3. The May 7, 2021 guest column by AODA Alliance Chair David Lepofsky in the Toronto Star and
4. The AODA Alliance website’s health care page, detailing its efforts to tear down barriers in the health care system facing patients with disabilities, and its COVID-19 page, detailing its efforts to address the needs of people with disabilities during the COVID pandemic
Excerpt from the May 18, 2021 Freedom of Information application by AODA Alliance Chair David Lepofsky
1. A record or records from on or after January 1, 2021 (including draft instructions or directions that have not yet been approved or activated) that directs hospitals and/or physicians in hospitals on how and/or when to conduct triage or rationing of critical care including refusing critical care to a patient needing critical care, including but not limited to any document purporting to set out an “Emergency Standard of Care” in relation to critical care. This includes any protocols or directions, draft or final, in relation to patients age 18 or older as well as any such directions or instructions, draft or otherwise, that relate to patients under the age of 18.
2. A record or records dated on or after March 28, 2020 to ambulance services, ambulance crews, emergency medical technicians or other emergency patient transportation services, that directs (or includes draft directions that have not yet been activated or approved) emergency transportation staff on how or when to conduct triage or rationing of critical care in which critical care may be refused to patients needing critical care, including but not limited to any document purporting to set out an “Emergency Standard of Care” in relation to critical care.

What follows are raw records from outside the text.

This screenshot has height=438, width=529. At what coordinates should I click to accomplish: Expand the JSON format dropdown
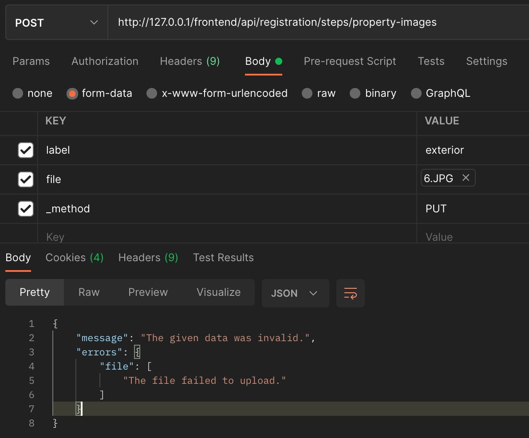295,293
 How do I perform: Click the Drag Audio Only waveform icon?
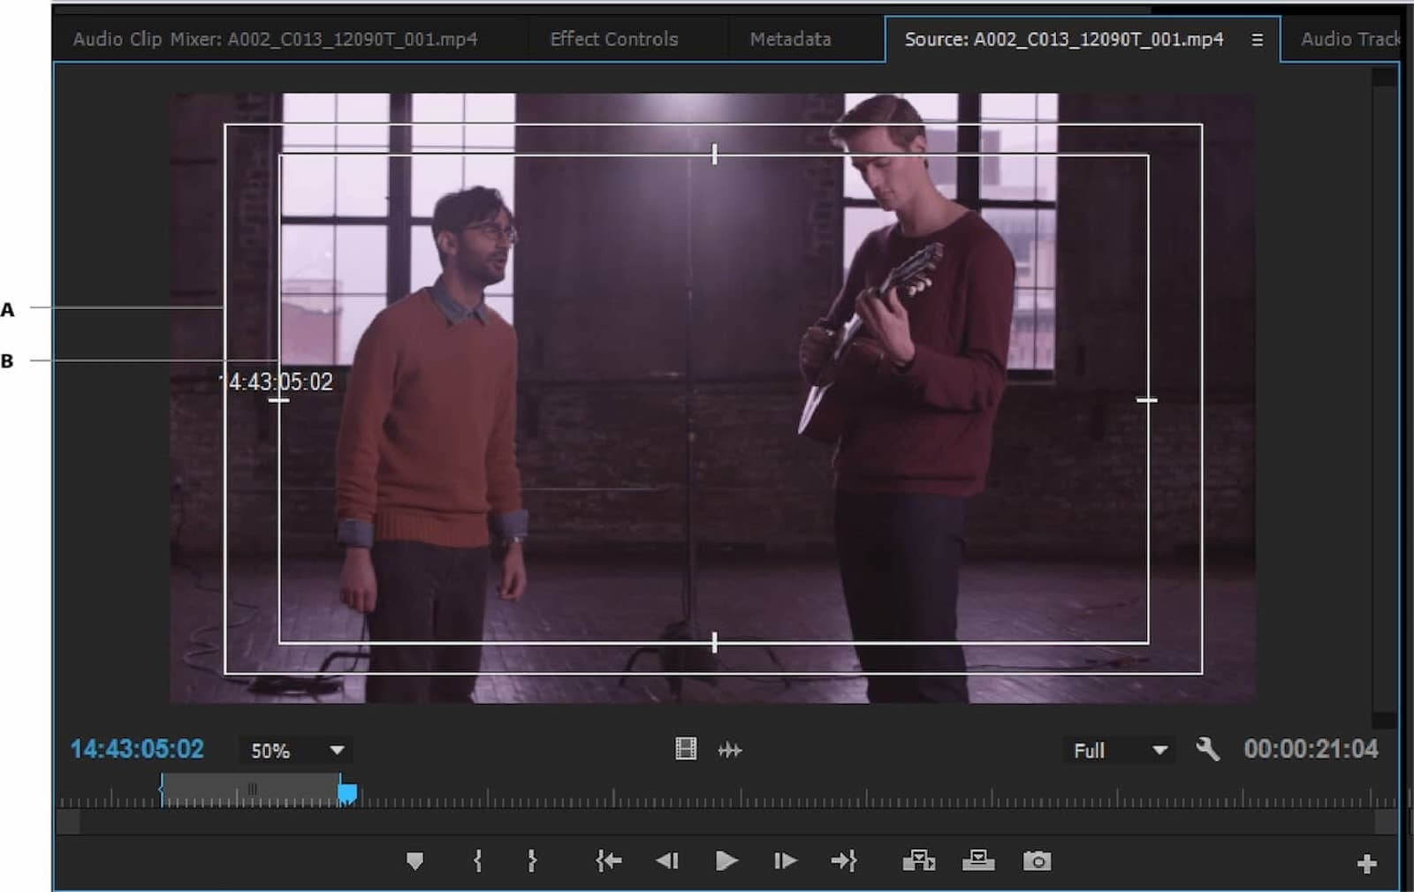(x=730, y=751)
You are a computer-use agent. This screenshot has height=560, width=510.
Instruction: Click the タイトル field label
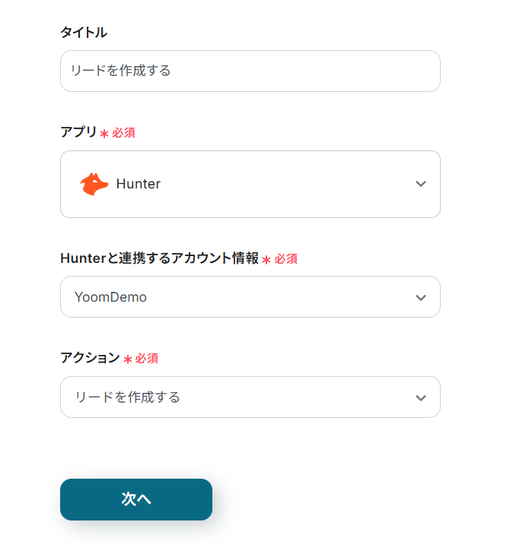84,32
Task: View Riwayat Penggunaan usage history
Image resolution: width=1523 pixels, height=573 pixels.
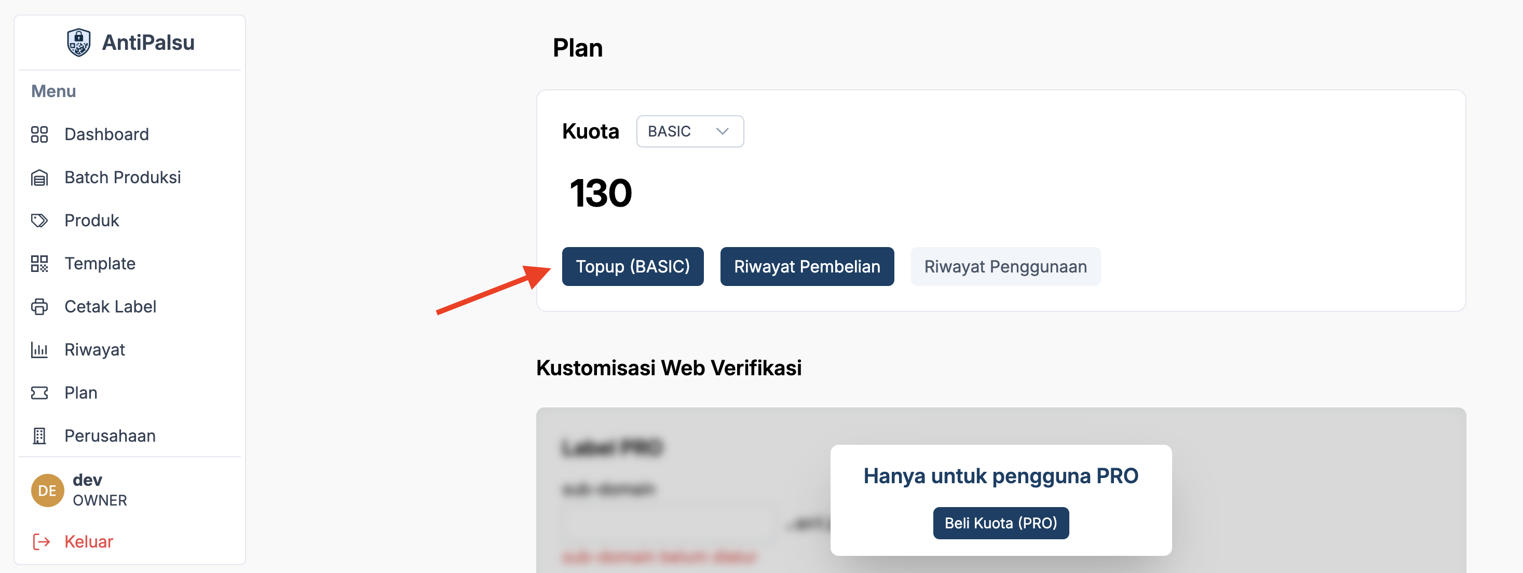Action: [1005, 267]
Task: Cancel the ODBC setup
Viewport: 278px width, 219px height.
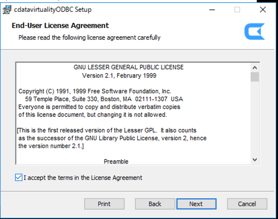Action: point(247,204)
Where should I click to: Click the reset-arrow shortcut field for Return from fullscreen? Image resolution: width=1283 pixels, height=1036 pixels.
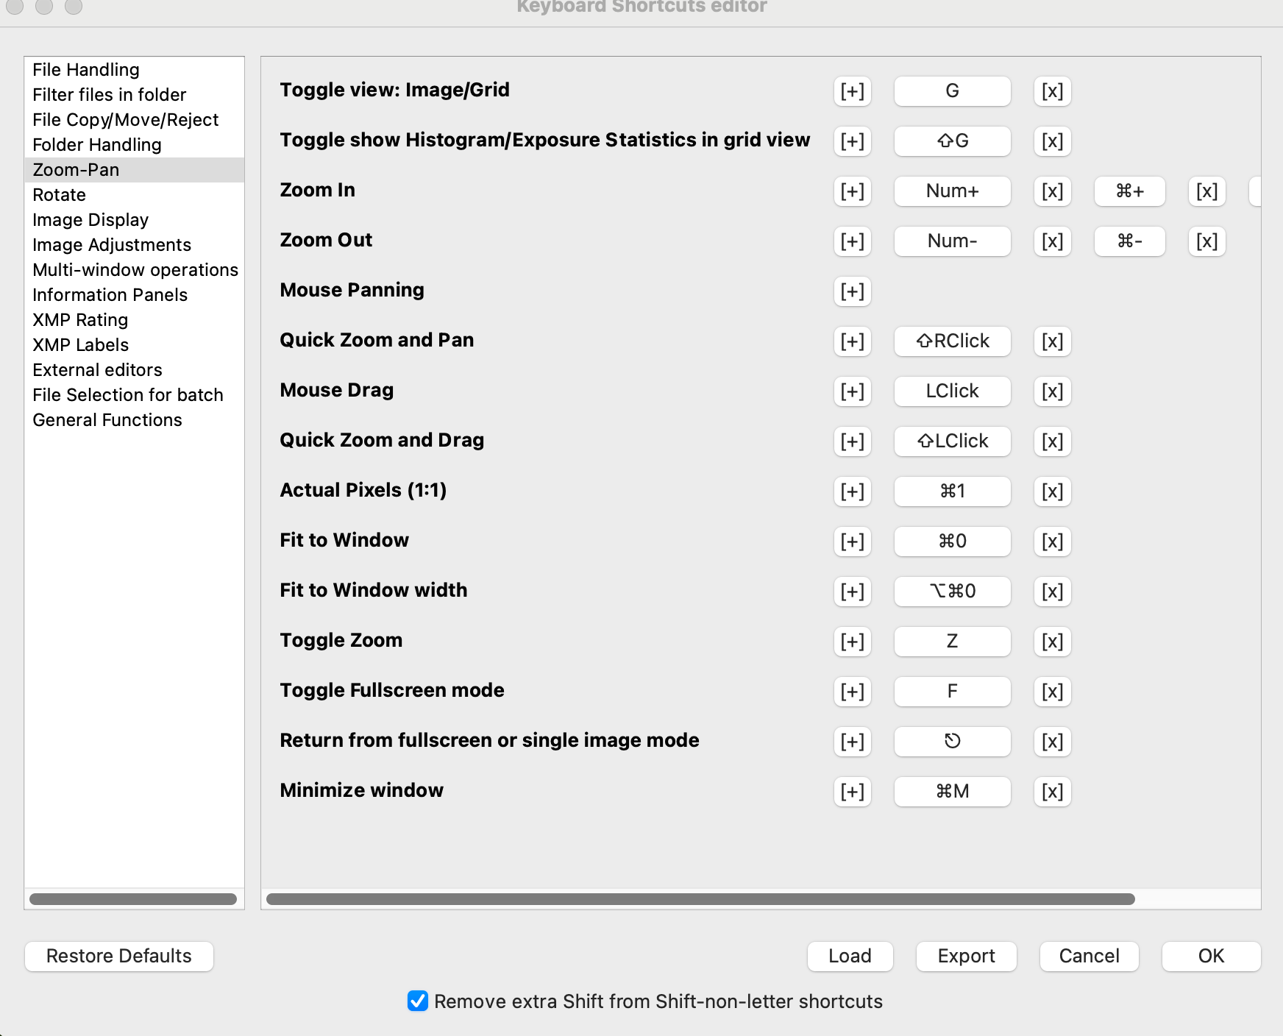coord(952,741)
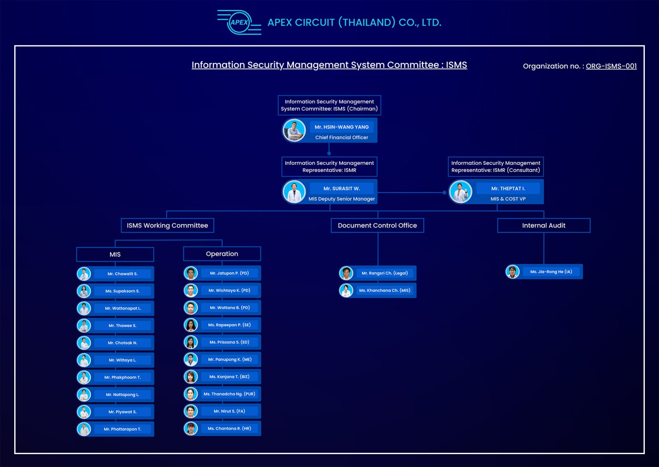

3. Any document or documents that include any or all of the following:
a) Membership of the Critical care COVID Command Centre
b) the Mandate and or assigned responsibilities of the Critical Care COVID Command Centre
c) Any instructions since January 1, 2021 from or on behalf of the Critical care COVID Command Centre, in addition to those documents requested in paragraphs 1 or 2 above, to hospitals/and/or doctors, and/or ambulance crews or emergency medical technicians or emergency patient transportation services and/or any other health care professionals, on how and/or when to conduct any form of critical care triage so as to decline to provide critical care to a patient who needs critical care (including draft directions or instructions that have not yet been activated or approved).
4. Any correspondence between the Ministry of Health and/or Ontario health and/or the Critical Care COVID Command Centre on the one hand, and the College of Physicians and Surgeons of Ontario (CPSO) on the other, dated September 11, 2020 or afterwards, on the topic of critical care triage and how and/or when critical care triage is to be conducted.
5. Any document from September 11, 2020 and afterwards setting out plans or options or draft plans (whether or not they have been activated, approved or implemented) for legalizing, permitting or directing hospitals and/or physicians to withdraw critical care from a patient who needs critical care and does not consent to the withdrawal of critical care.